====== Material provided ======

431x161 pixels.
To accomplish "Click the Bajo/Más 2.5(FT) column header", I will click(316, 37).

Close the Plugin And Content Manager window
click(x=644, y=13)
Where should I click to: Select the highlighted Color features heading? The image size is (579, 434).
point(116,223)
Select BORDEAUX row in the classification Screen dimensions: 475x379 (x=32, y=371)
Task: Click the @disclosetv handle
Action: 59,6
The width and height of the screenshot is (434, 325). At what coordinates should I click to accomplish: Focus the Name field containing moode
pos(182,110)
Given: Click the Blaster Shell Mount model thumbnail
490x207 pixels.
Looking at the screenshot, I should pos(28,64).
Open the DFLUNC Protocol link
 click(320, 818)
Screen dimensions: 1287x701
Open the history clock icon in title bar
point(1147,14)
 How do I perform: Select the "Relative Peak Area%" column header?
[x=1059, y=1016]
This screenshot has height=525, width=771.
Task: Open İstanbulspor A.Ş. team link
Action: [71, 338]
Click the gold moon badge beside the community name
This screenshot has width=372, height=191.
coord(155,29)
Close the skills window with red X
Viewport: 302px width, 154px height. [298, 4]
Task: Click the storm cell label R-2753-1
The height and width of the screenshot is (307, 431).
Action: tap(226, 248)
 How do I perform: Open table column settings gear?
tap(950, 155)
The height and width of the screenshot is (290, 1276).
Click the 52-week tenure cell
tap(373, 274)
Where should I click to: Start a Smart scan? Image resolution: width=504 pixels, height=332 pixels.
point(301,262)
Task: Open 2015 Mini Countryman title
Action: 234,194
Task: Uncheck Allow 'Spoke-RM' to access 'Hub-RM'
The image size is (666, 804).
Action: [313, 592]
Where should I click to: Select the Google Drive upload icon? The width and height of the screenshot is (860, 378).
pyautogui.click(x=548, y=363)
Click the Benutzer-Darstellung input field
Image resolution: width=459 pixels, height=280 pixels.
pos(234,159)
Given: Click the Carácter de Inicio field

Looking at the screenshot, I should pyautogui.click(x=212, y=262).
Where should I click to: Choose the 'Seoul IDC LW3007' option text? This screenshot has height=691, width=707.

======

→ Exercise directions: Your answer must be the complete data, repeated word for word.

→ Response to the task:
431x161 pixels.
To accomplish "Click the Bajo/Más 2.5(FT) column header", I will click(316, 37).

Close the Plugin And Content Manager window
click(x=644, y=13)
Where should I click to: Select the highlighted Color features heading? The image size is (579, 434).
point(116,223)
Select BORDEAUX row in the classification Screen dimensions: 475x379 (x=32, y=371)
Task: Click the @disclosetv handle
Action: 59,6
The width and height of the screenshot is (434, 325). At what coordinates should I click to accomplish: Focus the Name field containing moode
pos(182,110)
Given: Click the Blaster Shell Mount model thumbnail
490x207 pixels.
Looking at the screenshot, I should pos(28,64).
Open the DFLUNC Protocol link
 click(320, 818)
Screen dimensions: 1287x701
Open the history clock icon in title bar
point(1147,14)
 How do I perform: Select the "Relative Peak Area%" column header?
[x=1059, y=1016]
This screenshot has height=525, width=771.
Task: Open İstanbulspor A.Ş. team link
Action: [71, 338]
Click the gold moon badge beside the community name
This screenshot has width=372, height=191.
coord(155,29)
Close the skills window with red X
Viewport: 302px width, 154px height. [298, 4]
Task: Click the storm cell label R-2753-1
The height and width of the screenshot is (307, 431).
Action: tap(226, 248)
 How do I perform: Open table column settings gear?
tap(950, 155)
The height and width of the screenshot is (290, 1276).
Click the 52-week tenure cell
tap(373, 274)
Where should I click to: Start a Smart scan? Image resolution: width=504 pixels, height=332 pixels.
point(301,262)
Task: Open 2015 Mini Countryman title
Action: 234,194
Task: Uncheck Allow 'Spoke-RM' to access 'Hub-RM'
The image size is (666, 804).
Action: [313, 592]
Where should I click to: Select the Google Drive upload icon? The width and height of the screenshot is (860, 378).
pyautogui.click(x=548, y=363)
Click the Benutzer-Darstellung input field
Image resolution: width=459 pixels, height=280 pixels.
pos(234,159)
Given: Click the Carácter de Inicio field

Looking at the screenshot, I should pyautogui.click(x=212, y=262).
Where should I click to: Choose the 'Seoul IDC LW3007' option text? This screenshot has height=691, width=707.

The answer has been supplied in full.